Results: Blood pressure (BP) decreased from a mean of 150 +/- 31/89 +/- 16 at the start to 121 +/- 14/75 +/- 8 mmHg at the end of observation (P < 0.001). Only nine patients needed a drug (enalapril) to reach this goal. Cardiothoracic index (CTI) dropped from 0.50 +/- 0.06 to 0.46 +/- 0.05 (P < 0.001). Interdialytic weight gain decreased from 1440 +/- 360 to 930 +/- 240 g/day (P < 0.001). Mortality rate was 68, 2 per 1000 patient-years, better than in most published series. There was a striking influence of age, but also of CTI and systolic BP on survival rate. Patients with CTI > or = 0.48 showed mortality 3.8 times higher than CTI < 0.48 (log rank P < 0.001). Consequently, the mean CTI of the deceased patients was much higher (0.50) than the average of the group (0.46) while their mean BP (123 +/- 16/75 +/- 9 mmHg) was not significantly different from the other patients. We found no increased mortality at low-normal pressure levels (systolic BP between 100 and 130 mmHg), but mortality was increased in small groups of patients whose pressures were lower or higher than these values. Thus, the curve, relating mortality to blood pressure was shifted markedly to the left.
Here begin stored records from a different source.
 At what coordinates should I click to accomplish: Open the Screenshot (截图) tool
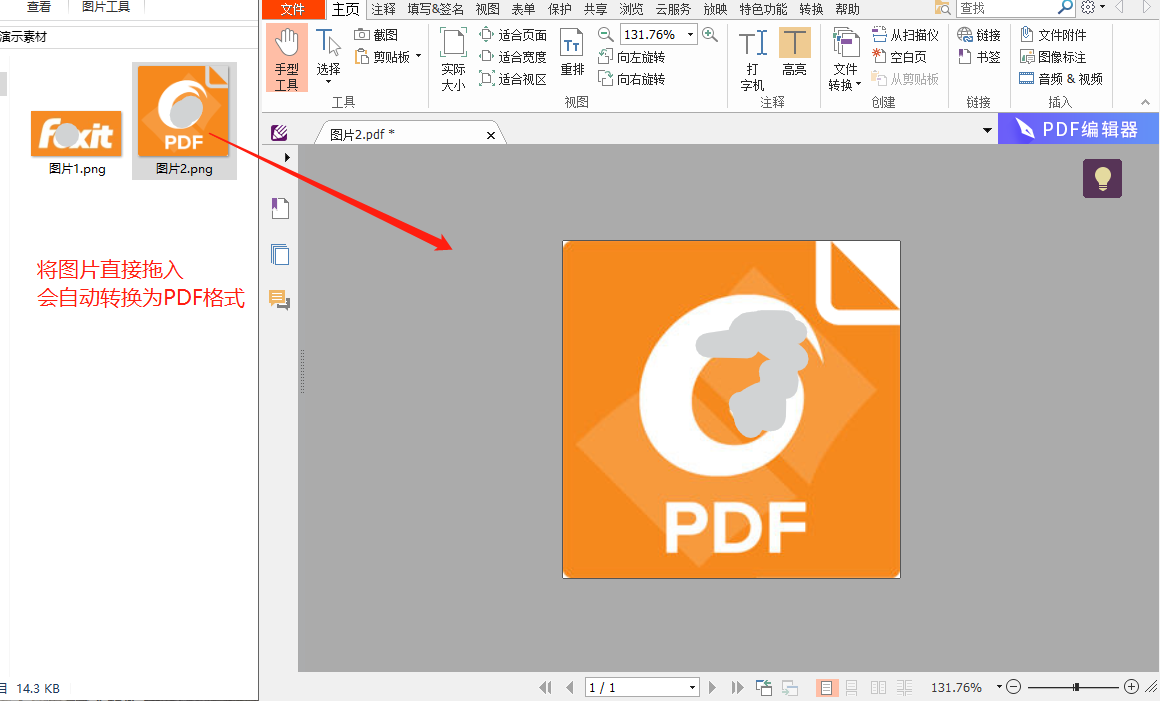[376, 35]
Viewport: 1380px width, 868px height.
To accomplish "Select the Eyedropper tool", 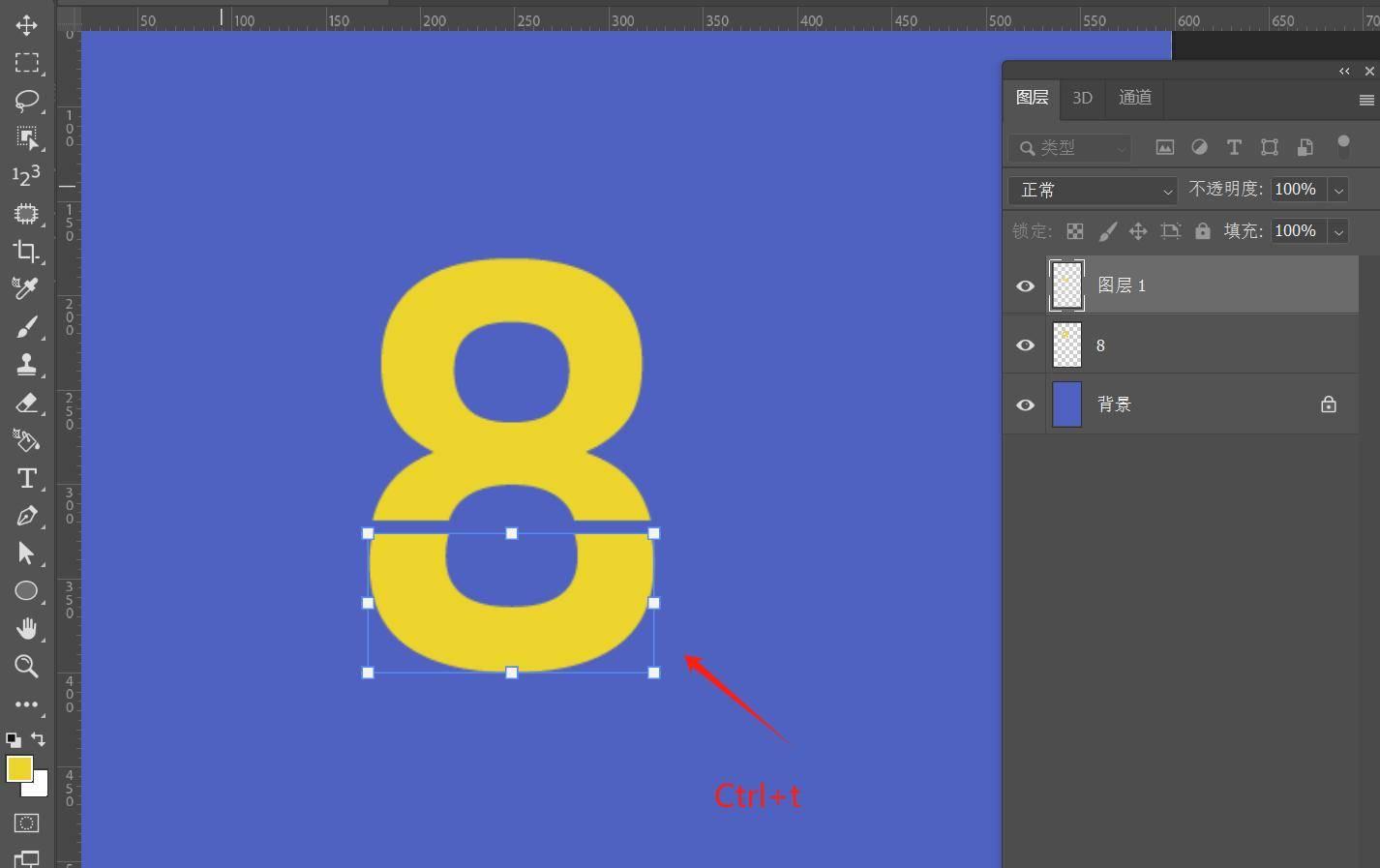I will [26, 288].
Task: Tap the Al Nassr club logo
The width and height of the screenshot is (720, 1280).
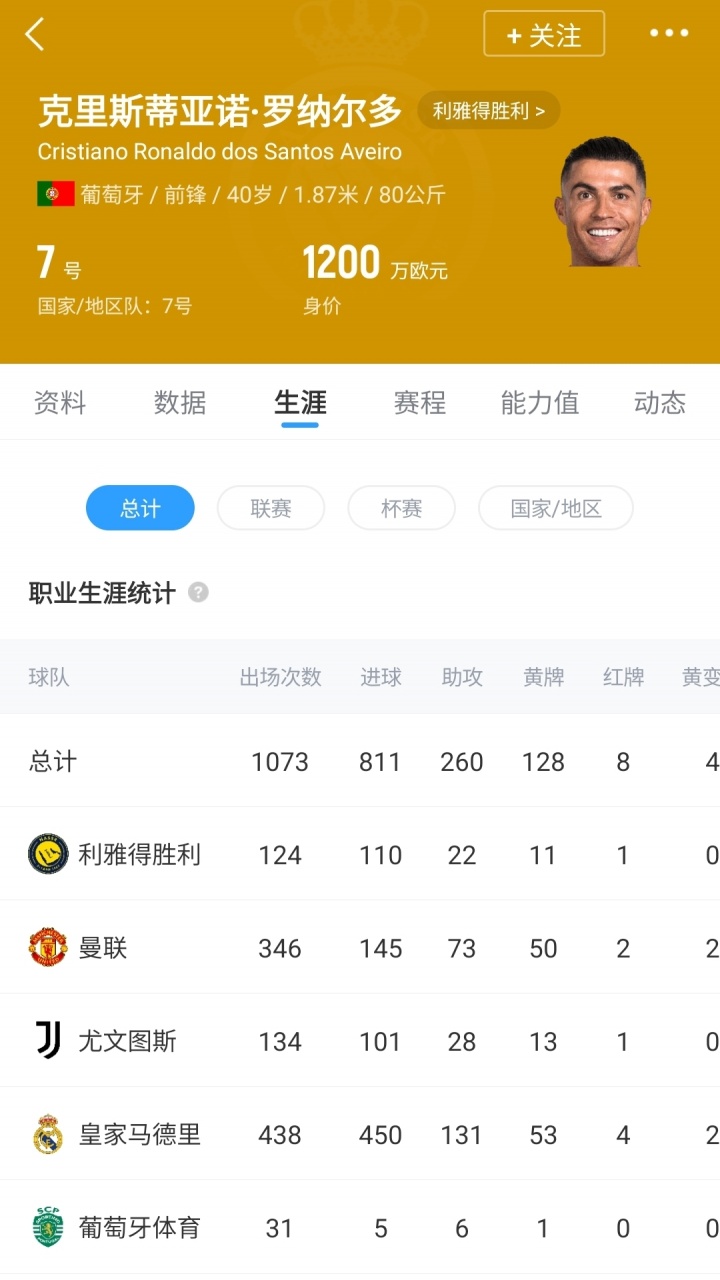Action: click(47, 855)
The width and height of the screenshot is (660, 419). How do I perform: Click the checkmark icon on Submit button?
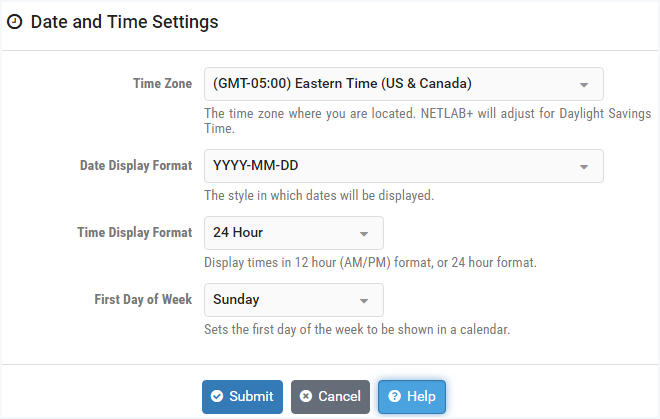[x=217, y=396]
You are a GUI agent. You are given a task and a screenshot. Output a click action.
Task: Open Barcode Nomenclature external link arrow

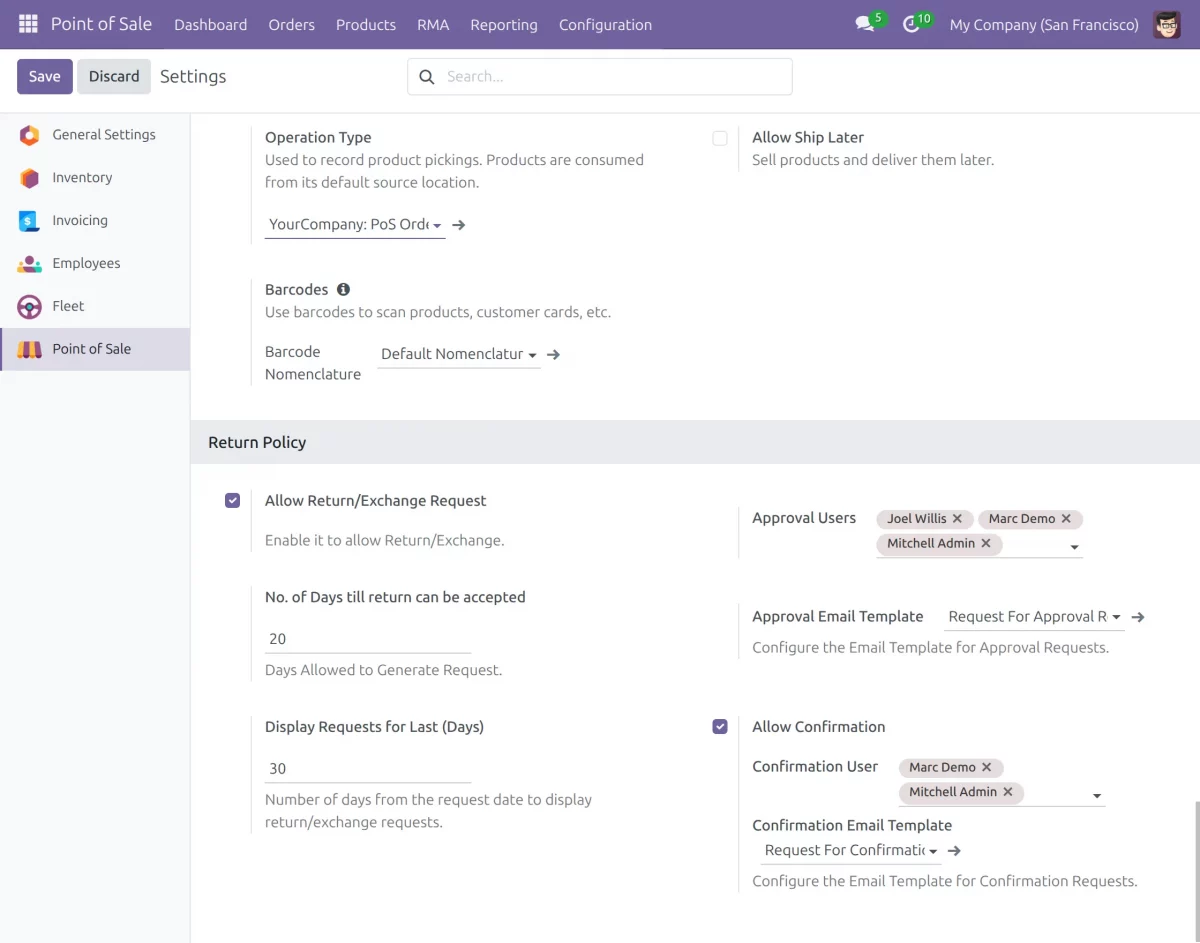pyautogui.click(x=553, y=354)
Conclusions: These results strongly suggest that the strategy of 'volume control', also when applied with conventional dialysis times, normalizes BP and increases survival of dialysis patients. Cardiomegaly, as evidenced on the chest X-ray despite normal BP, had a strong negative influence on survival. The large majority of the patients had low-normal BP after long periods of treatment and showed the lowest mortality, favouring the view that target BP should be lower than advised by most authors.